If we work together, we can change this place

North Camden Zone heard about the lived experience of Camden’s hidden homeless families living in temporary accommodation in England’s Lane Hostel. We wanted to understand the reality of their day-to-day lives and their longer term journey navigating the housing system. These are voices that are seldom heard but whose experience and insights could support the development of joint solutions to improve lives.

In Camden there are 707 dependent children currently housed in temporary accommodation. Families are placed by Camden Council, and the accommodation is intended as a stopgap until families are able to be housed in the private rented sector or accrue enough points to bid for council housing. The largest accommodation is England’s Lane Hostel, with 136 dependent children living there (as of March 2018).

The families living in England’s Lane have a wealth of untapped skills, experience and knowledge. They are educated, they work, they come from diverse cultures and backgrounds, they know how to survive through adversity, care for their children and support one other. All of the families would like to leave the hostel and move into their own home. Some would like to do further education or gain employment to build a better life.

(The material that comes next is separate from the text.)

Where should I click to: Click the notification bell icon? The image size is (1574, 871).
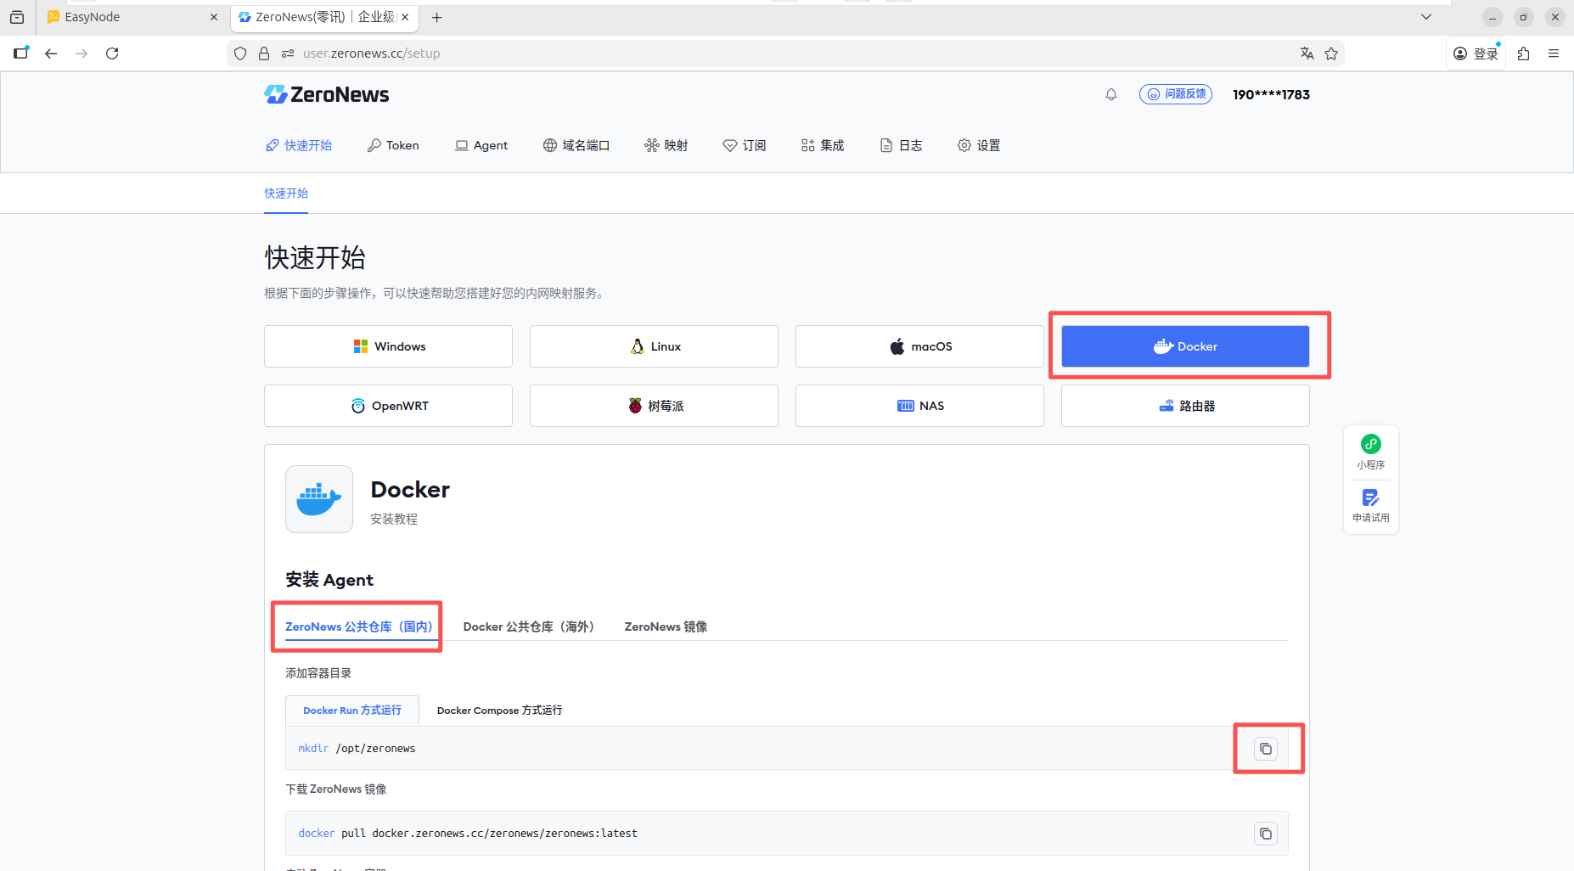(x=1110, y=94)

We heard from families that have been residing in England’s Lane Hostel for ten years or more, making their stay far from temporary. Whilst waiting for a new home, these parents and their children eat and sleep in a cramped single room together, originally intended for a single student nurse. The lack of decent cooking facilities, communal space, resident voice and lack of launderette are their key concerns.

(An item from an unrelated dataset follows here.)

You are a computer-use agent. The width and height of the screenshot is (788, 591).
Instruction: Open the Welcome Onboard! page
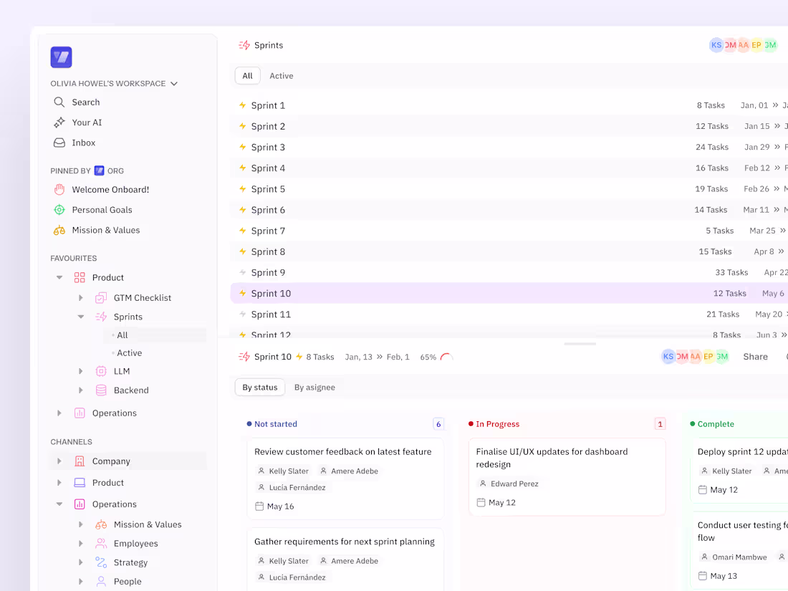[x=110, y=189]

Despite their many strengths and resilience, many of the families living in the Hostel had faced very challenging circumstances and setbacks, and continue to experience difficulties. Some have fled domestic violence. Others have no recourse to public funds due to their immigration status. Many of them work, yet are still in debt. Homeless families in temporary accommodation have become part of the new ‘precariat’, who don’t always have control over their own lives and don’t know when they will leave temporary accommodation. This has taken its toll on residents’ mental health. The living conditions and lack of facilities in the hostel have exacerbated their financial hardship and reduced their opportunities to lead a healthy life. Temporary accommodation may have been originally designed and intended as part of a compassionate solution, but the families we spoke to felt that, as a result of how it was operating, the Hostel risked becoming an integral part of the problem.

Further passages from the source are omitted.